Posts Tagged With: tips

5 Things I’ve Been Up To (or, 5 Things Every Writer Should Do)

Dear readers,

I’m back . . . again! I’ve been accidentally on hiatus, trying to avoid the internet, and keeping myself busy with other pursuits (and procrastinating, maybe there was some procrastinating involved). But today I decided it was time to get my rear in gear and get back into blogging (again!).

And in celebration of my return – and I know that you’re celebrating, of course you missed me more than you can say – I’m going to share some of what I did while I was absent, and tell you what a few of the things I did taught me about writing:

Photo Credit: Audringje via Compfight cc  (altered)

Photo Credit: Audringje via Compfight cc (altered)

1. Write a Novel. If you haven’t already, you should. And with NaNoWriMo coming up again next month, there’s no better time to get that great idea down on paper.

That’s what I’ve been working on lately; my fourth novel, and a little on my fifth, and a lot on my sixth, and here and there on my ninth and seventeenth and thirty-eighth. (No, if you’re wondering, I don’t have them planned out quite that accurately. My methods are a little more on-the-fly.) My next novel won’t be about Leo Westmacott and the gang, but they will be back, don’t worry. As for what it is about . . . I’ll keep you posted, but I’m not going to talk about it too much just now, as it’s still got a long way to go before being published. But I’ll tell you this: It’s about a golem, there are a few Judaists involved, and it’s set in Spain.

2. Write with a workshop. It shouldn’t be hard to find one in your area, whether you live in New York City or some podunk town nobody’s ever heard of. (Even if you live in Monowi, Nebraska – which of course you don’t, unless I’m talking to Elsie, in which case I would be honored – or somewhere similar.) And if you can’t find one, you could always start one yourself.

Or, for the antisocial types who want to write from the comfort of their own homes, I would recommend either A, you get some guts because it’s important to be fearless in writing and ready to go out and show the world what you’ve got, or B, find a group online. There are plenty of online writing communites you can get in on, sometimes in the most unexpected places, so don’t be afraid to look around.
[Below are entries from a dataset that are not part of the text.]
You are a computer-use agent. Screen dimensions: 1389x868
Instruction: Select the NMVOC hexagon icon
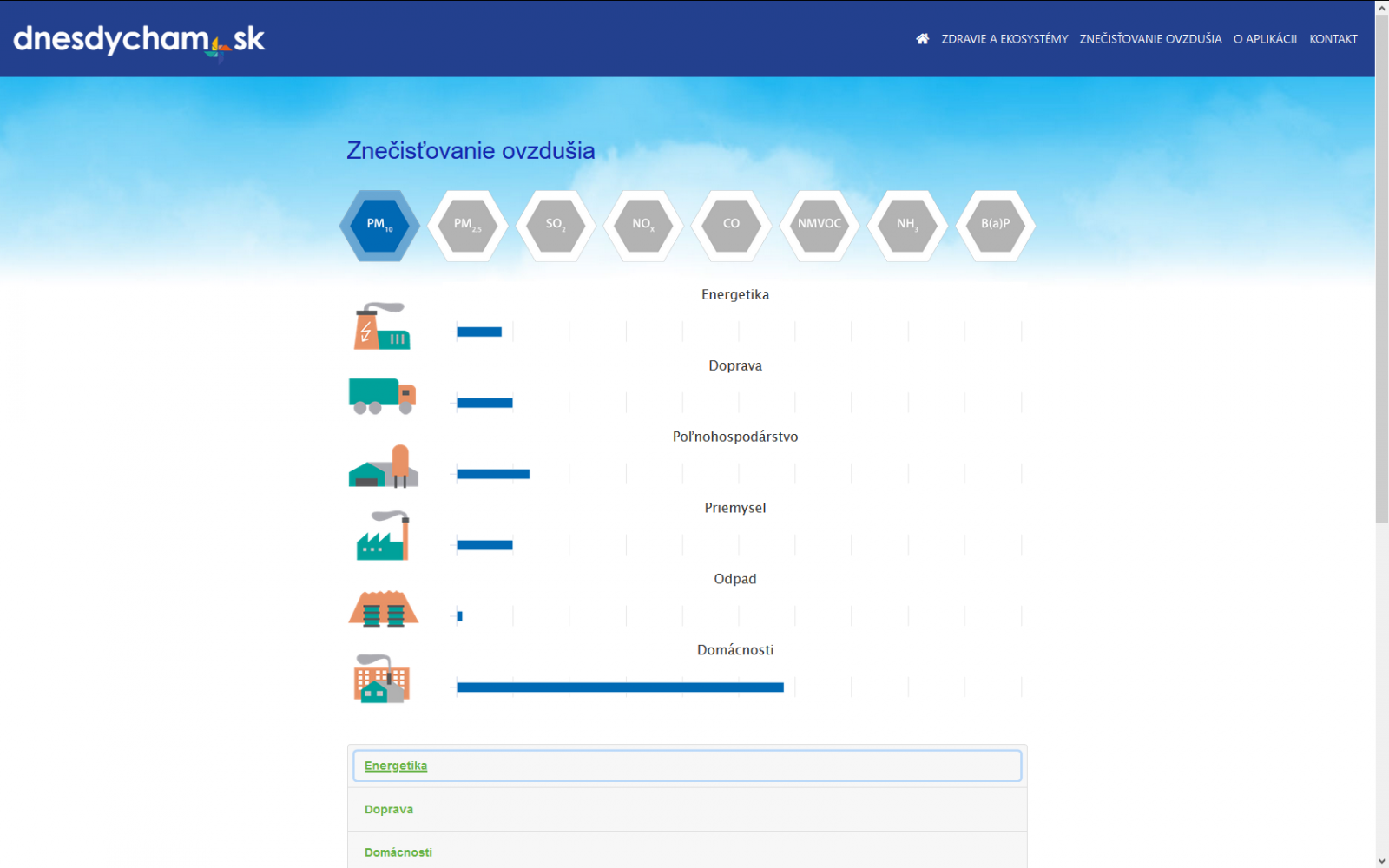click(x=820, y=225)
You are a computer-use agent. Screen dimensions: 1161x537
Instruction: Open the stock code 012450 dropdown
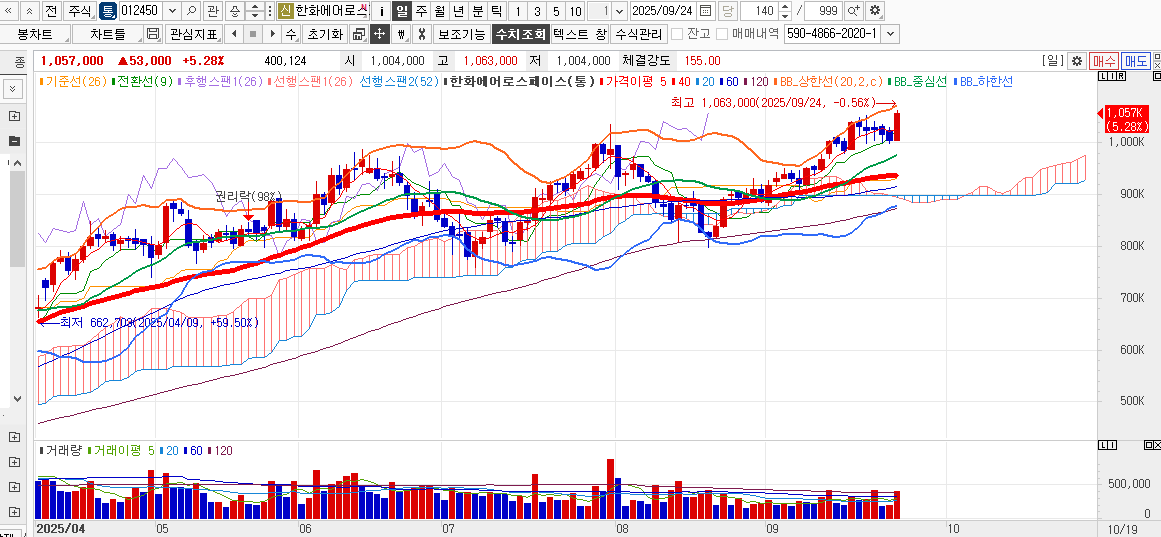click(x=170, y=11)
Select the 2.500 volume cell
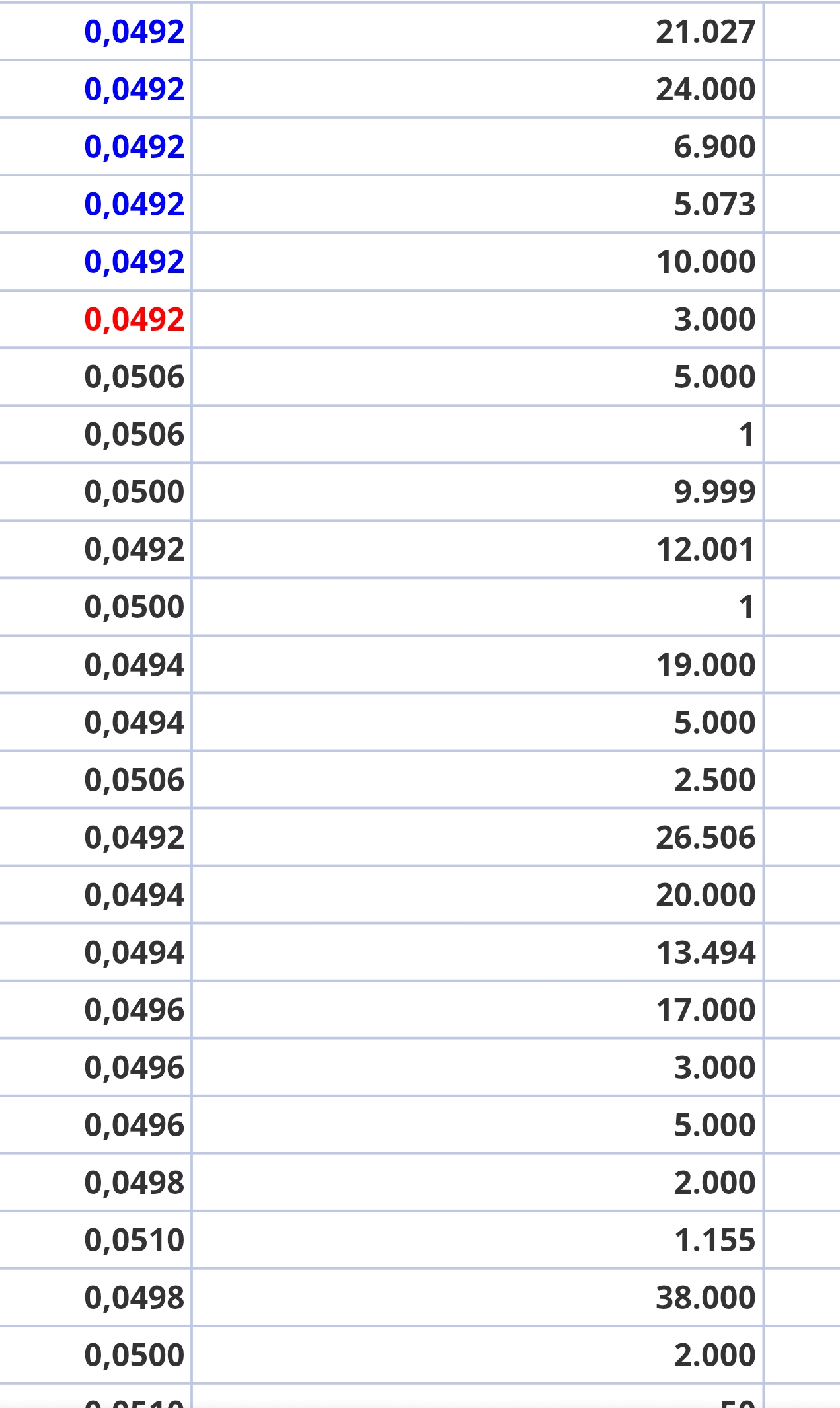The image size is (840, 1408). [478, 779]
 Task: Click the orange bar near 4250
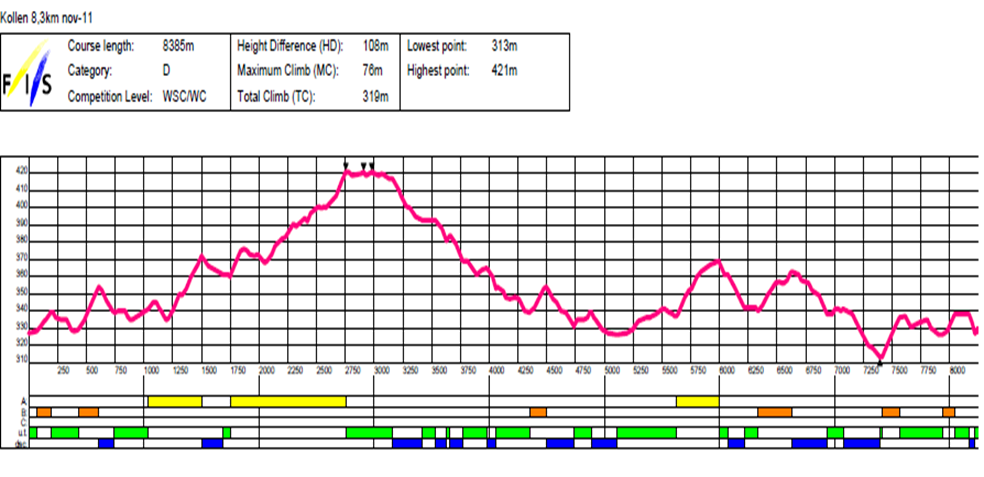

Personally, I don’t trust those online workshops that ask for a few hundred dollars in return for a chance to listen to some “author” who’s never even polished a bestseller’s shoes talk about what he thinks makes a good story, so I’d avoid those if I were you. But if you feel differently, there are plenty of those around.

And if nothing else, you could always start up an online community yourself. (Which, I confess, is what happened to me a couple years ago, although it was only part choice and mostly chance.)

For the past few months I’ve been writing another anthology with the Ambage, my informal online writer’s workshop. This anthology our theme is crime fiction, and we’re a couple weeks, maybe another month from publishing. I’ll let you know as soon as it’s available.

(By the way, if you think you’re up for an improfessional workshop full of close-knit writers who get together to produce short story anthologies once or twice a year, you’re welcome to join us! We’re always eager for fresh meat – uh, blood – uh, talent.)

3. Try out other forms of storytelling. Poetry, songwriting, screenwriting, playwriting, comic writing – they’re essentially similar to the prose we’re used to, and yet very different in execution, and they all have important lessons to teach us about writing and telling stories. Even entirely different forms of art, like music or painting, are worth exploring.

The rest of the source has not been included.